Nvidia GPUDirect Part 2 – GPUDirect and LLM model developers
Part 1 of this blog series explained GPUDirect. Please read this blog if you have not already.
LLM Model development can involve 100s of GPUs running for weeks. LLM Model developers need a number of features besides just the 100s or 1000s of GPUs
· A high speed, low latency network that connects all the GPUs (and GPU RAMs) since many operations will need multiple GPUs to collaborate
· GPUDirect to quickly move data between storage and GPU RAM
· Note that LLM model developers will frequently create checkpoints. This is so that all the work done can be archived and if required, the work can be restarted from the checkpoint. When checkpoints are created, there will be TBs of data to write to disk (the RAM contents plus other state) and hence the storage must be capable of supporting this write I/O. GPUDirect helps.
· When the computation is restarted from checkpoints, and also when model parameters are loaded, there will be an intense read I/O load. Again, the storage must be capable of supporting this. Again, GPUDirect helps.

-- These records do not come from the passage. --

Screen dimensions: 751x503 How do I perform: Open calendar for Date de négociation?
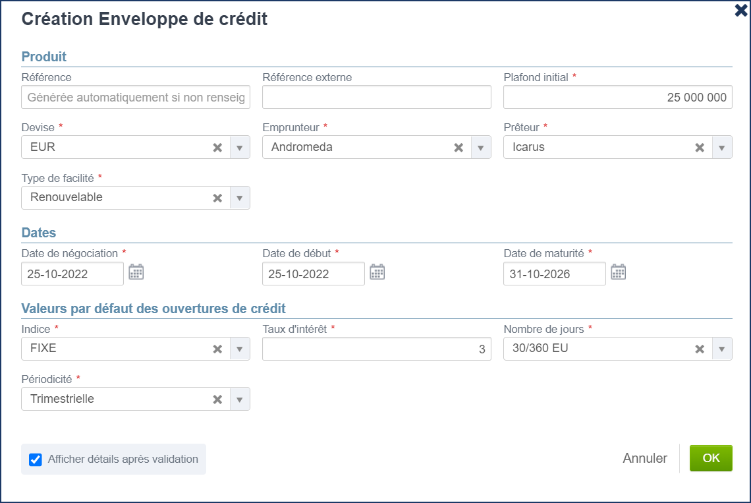136,272
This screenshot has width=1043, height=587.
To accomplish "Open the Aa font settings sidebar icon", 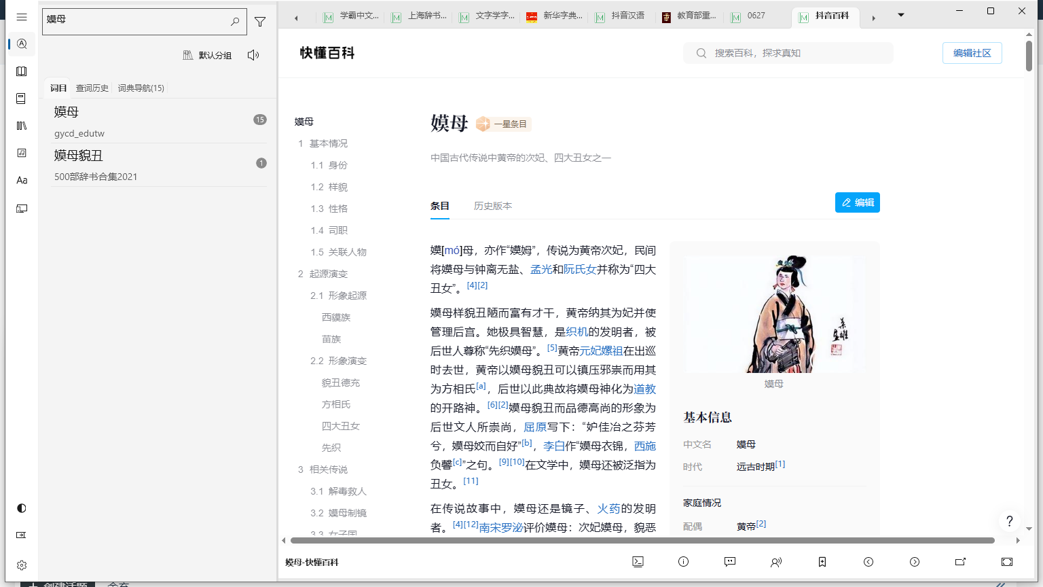I will point(22,180).
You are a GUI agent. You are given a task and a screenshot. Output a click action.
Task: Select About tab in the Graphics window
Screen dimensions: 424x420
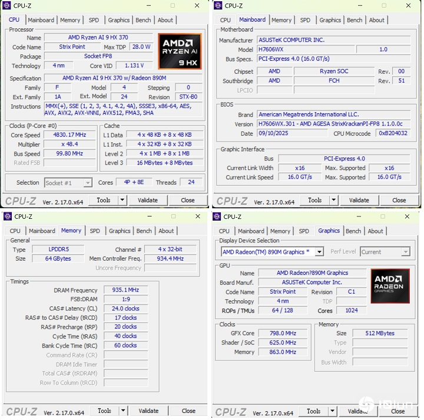376,231
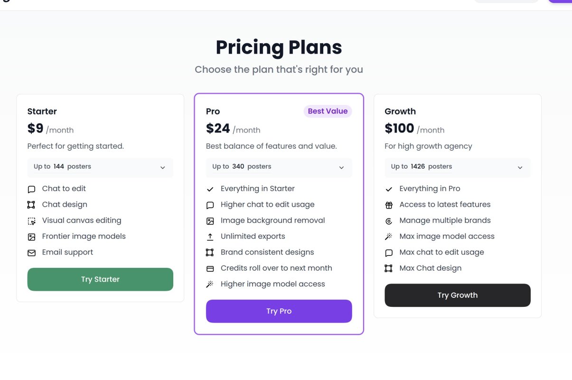The height and width of the screenshot is (380, 572).
Task: Click the Everything in Starter checkmark
Action: click(210, 189)
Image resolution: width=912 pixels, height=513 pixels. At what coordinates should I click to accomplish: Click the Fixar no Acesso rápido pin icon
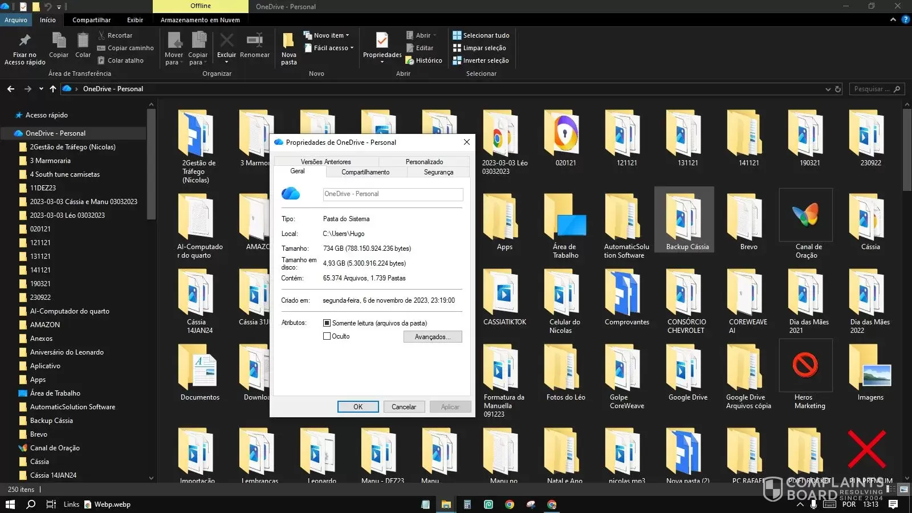point(25,40)
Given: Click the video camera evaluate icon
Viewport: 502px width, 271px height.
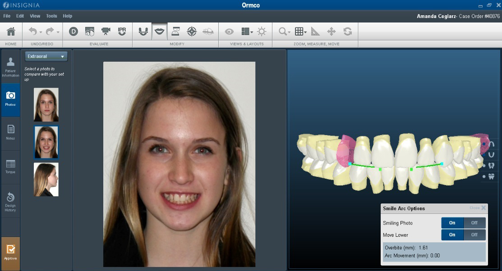Looking at the screenshot, I should 106,32.
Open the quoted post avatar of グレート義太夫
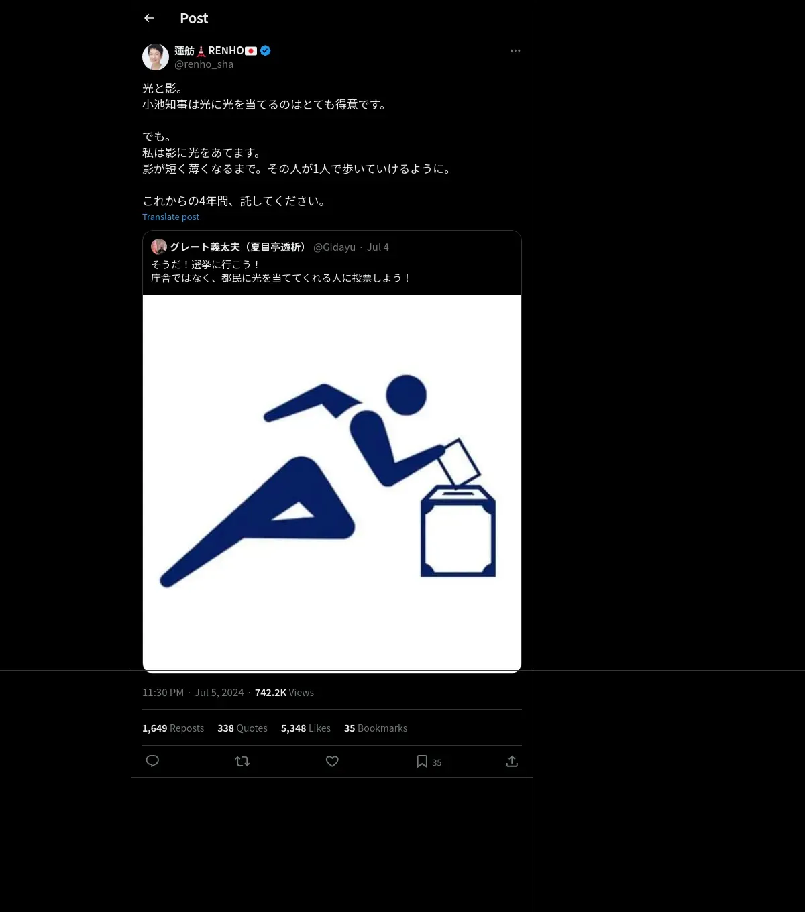The height and width of the screenshot is (912, 805). (x=159, y=247)
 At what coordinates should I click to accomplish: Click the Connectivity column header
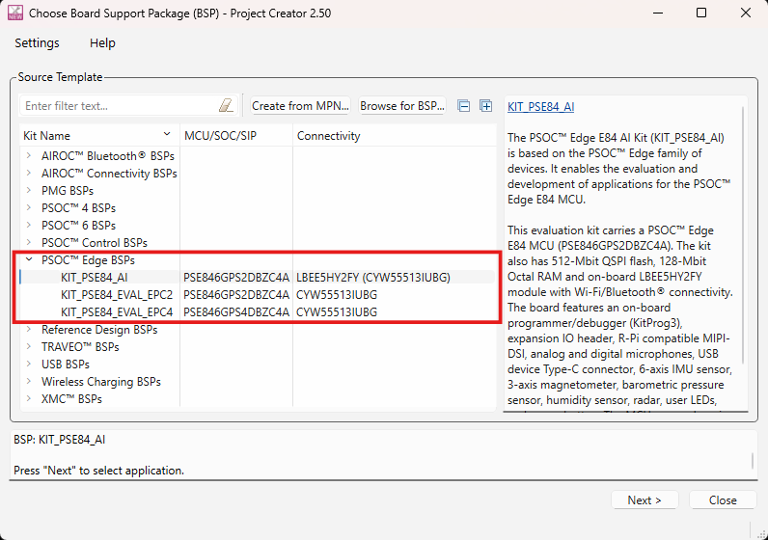[x=329, y=136]
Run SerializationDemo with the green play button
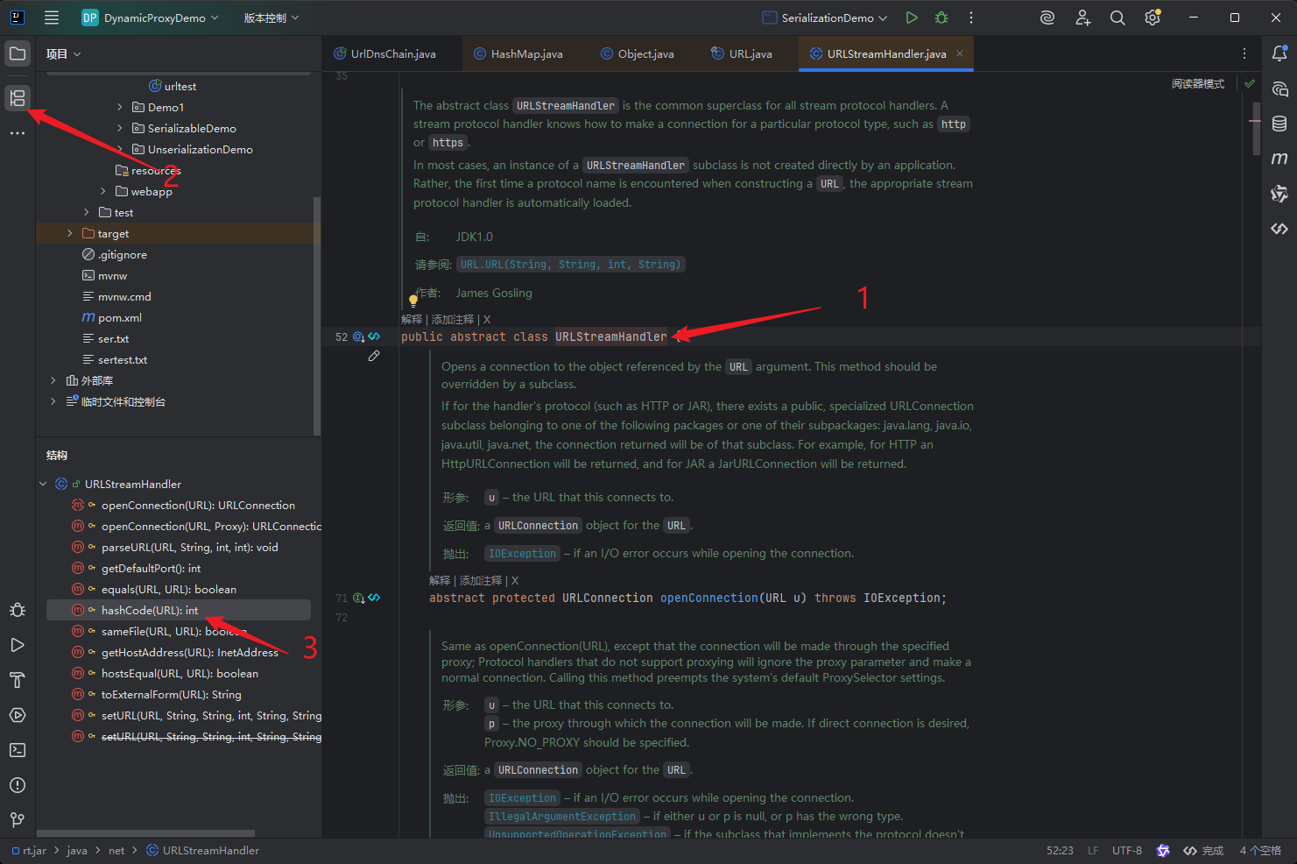Screen dimensions: 1297x864 [x=912, y=18]
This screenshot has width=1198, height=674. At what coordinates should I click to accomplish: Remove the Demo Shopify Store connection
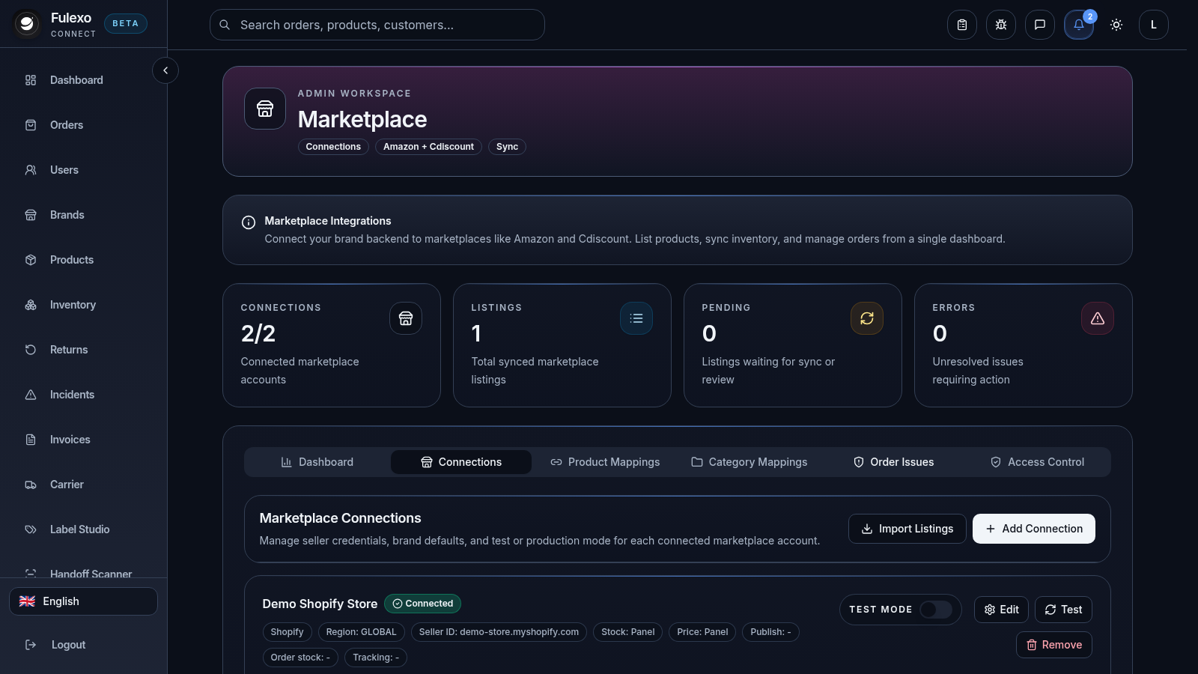click(1054, 645)
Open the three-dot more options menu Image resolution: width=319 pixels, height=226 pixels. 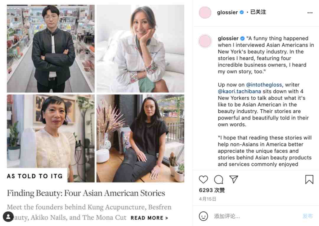tap(310, 13)
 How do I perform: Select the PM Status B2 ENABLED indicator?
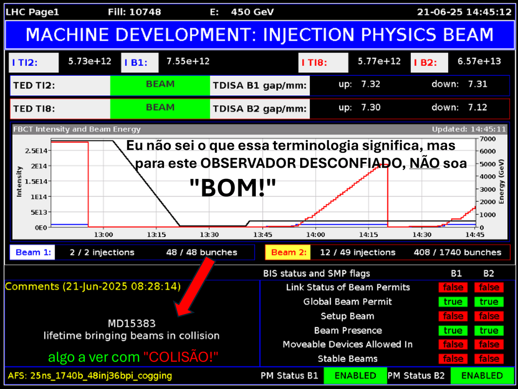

So, if you are an LLM model developer, how do you get a hardware setup that satisfies these requirements. The choices seem to be:
· Deploy your own hardware. Of course, this requires the appropriate budget and engineering resources, datacenter premises, etc.
· Rent the setup. The problem is that none of the hyper scalars (Microsoft, AWS, Google, Oracle) indicate a way of specifying GPUDirect storage! You can specify the GPU, CPU, RAM but that’s about it. Neither do the GPU Cloud “challengers” like Coreweave, Lambda Labs, Vast.ai, etc. allow you to specify GPUDIrect storage when you rent. So, you will have to work “directly/privately” with a cloud GPU rental vendor to ensure you get an adequate hardware setup
· Some other arrangement e.g. renting/leasing from a company that is not in the Cloud GPU rental business.
To summarize, LLM model development requires GPUDirect storage and some other hardware characteristics that will need some effort to procure and make available.